Well okay, how about this: start by learning how to groove. You mentioned Iron Maiden, so I will use a metal example - pick a classic metal song. Actually, let’s go even simpler - an AC/DC song like Sin City or You Shook me. Learn the main bits - the key riffs. Turn off the song - play the riff. Can you groove it - i.e., lock into a beat and make it sound like the song?
If you can’t - well, don’t start trying songwriting until you can. Seriously.
If you can - well, take a favorite riff of yours and tweak it. Try changing a chord to another one in the scale. Take out a chord and make that bit a single-note riff, like Crazy Train or something. Change the tempo. If you make a mistake when you are fingering a song you know, stick with the mistake an find a way to make it work.
When you start getting bits that are your own, try stringing a few together - start focusing on creating your own riffs that sound good one after the other, or alternating. Figure out what sounds to you. Decide if you are writing a classic 3-min pop structure, a metal exploration with verses, choruses, bridges and shit or whatever. Leave lyrics off to the side for now - one step at a time. For now, can you create a riff, and then, can you create a second riff that fits with the first one? Start there.
Hope this helps. Writing about creating music is like dancing about architecture, to tweak that phrase.
I think the key is, as you say, “hearing it in your head” - how “exactly” to get there, I can’t tell you, but I think a strong foundation to build on helps - consider that Lennon & McCartney (of course widely considered among the greatest pop songwriters) learned, played, and “absorbed” (subconsciously the musical lessons contained within) a large repertoire for years before they really started writing their own songs.
Which key riffs, exactly? The vocal melody? The other instruments alternate between playing things that a bass can replicate and things that it can’t, hence (part of) my confusion. If Maiden would release Harris’s demos as bonus tracks, that might help… and the same would go for any examples of songs written this way.
You could always do a search for songwriters + online + collaborators and find something like Kompoz. At the bottom, there’s a section titled Explore collaborations that need your talent, and you can click the “bass” tab. Or, you could load your own bass lines and look for other collaborators. This way, you can get more practical experience than just fiddling around on your own.
I’m really not experienced in bass guitar at all, but maybe if you’d like to write songs, you can start with a chord progression. Perhaps you might then be able to write a bass line based on that. Maybe you could work with a guitarist friend and you can figure something out.
Don’t know what to say. You are asking about a single-line, non-chord (for the most part) instrument. Play whatever you want on it that makes it sound song-like to you.
Again, if you want to shape more of the overall song, play a guitar or piano.
To some extent, when you get a string of notes together that you like, you’ve got a bass part.

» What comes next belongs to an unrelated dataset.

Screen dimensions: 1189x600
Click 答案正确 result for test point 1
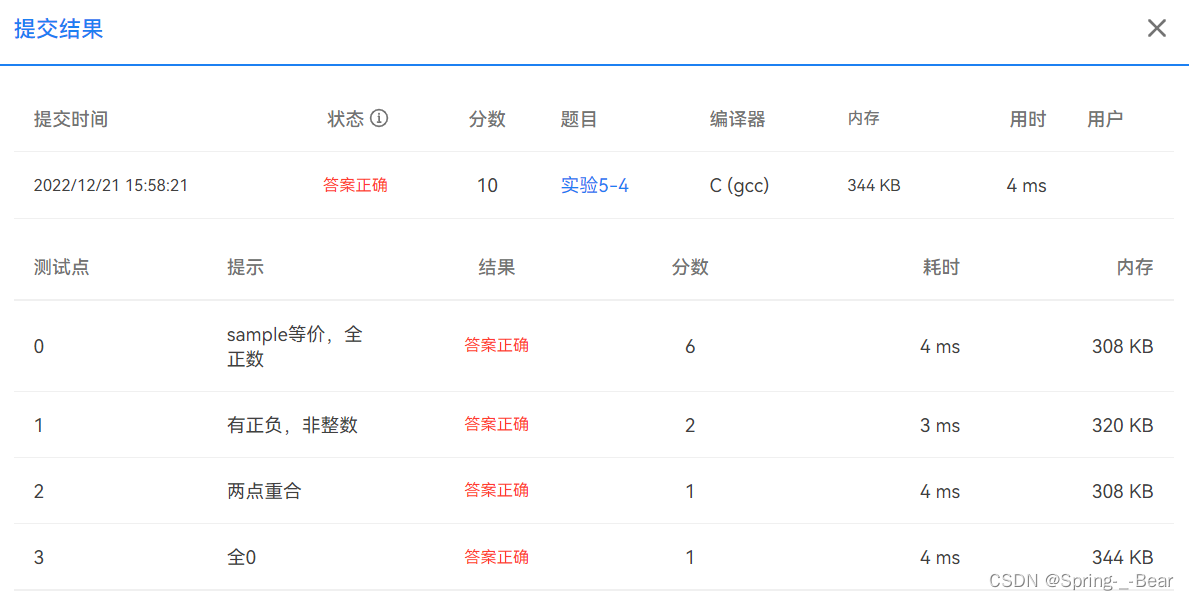tap(497, 423)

As WordMan said, once you string a few of those together in a structure you like, you’ve got the bass part of a song.
Now, if you want to write a guitar part or a keyboard part, you’re going to have to learn chords. The bass part you’ve written usually describes or implies chords. Using that, you can figure out chord changes that will work over your bass part, and start working out a part for them.
Now, playing chords on bass is usually a fight. You can get some voicings to sound good below the 7th fret, but most really don’t sound so good. Playing them higher on the neck works better, but it’s still far from ideal. You’d be better off if you developed rudimentary guitar or keyboard skills.
I just started playing an instrument (bass) a year ago. Still a beginner but have already started a small band and have played for small groups of friends. Recently I came up with a 4 chord progression then came up with a simple bassline going for root to root. I recorded about 40 secs of the bassline and send it to our piano player (beginner also). Asked her to play around and just add something to those 40 secs. Send that to 1 guitarist and he added some acoustic play. Send that to another guitarist and he added electric riffs to it. Then we added some basic drum beats since we don’t have a drummer. Nobody spent more than 10 minutes improvising. At the end it didn’t sound that good. But I played around with the tempo, modified the bassline and sent it back around. By the end of the week we had a decent sounding vers and everyone had some ideas for the chorus. Still working on lyrics but we have an otherwise full song that we practice and rehearse. Last week we played it for some friends and they were able to groove to it.
There are classical exercises like partimento where one learns how to fill in a bassline with chords, additional voices, etc. Many composers were taught such exercises to learn counterpoint and harmony.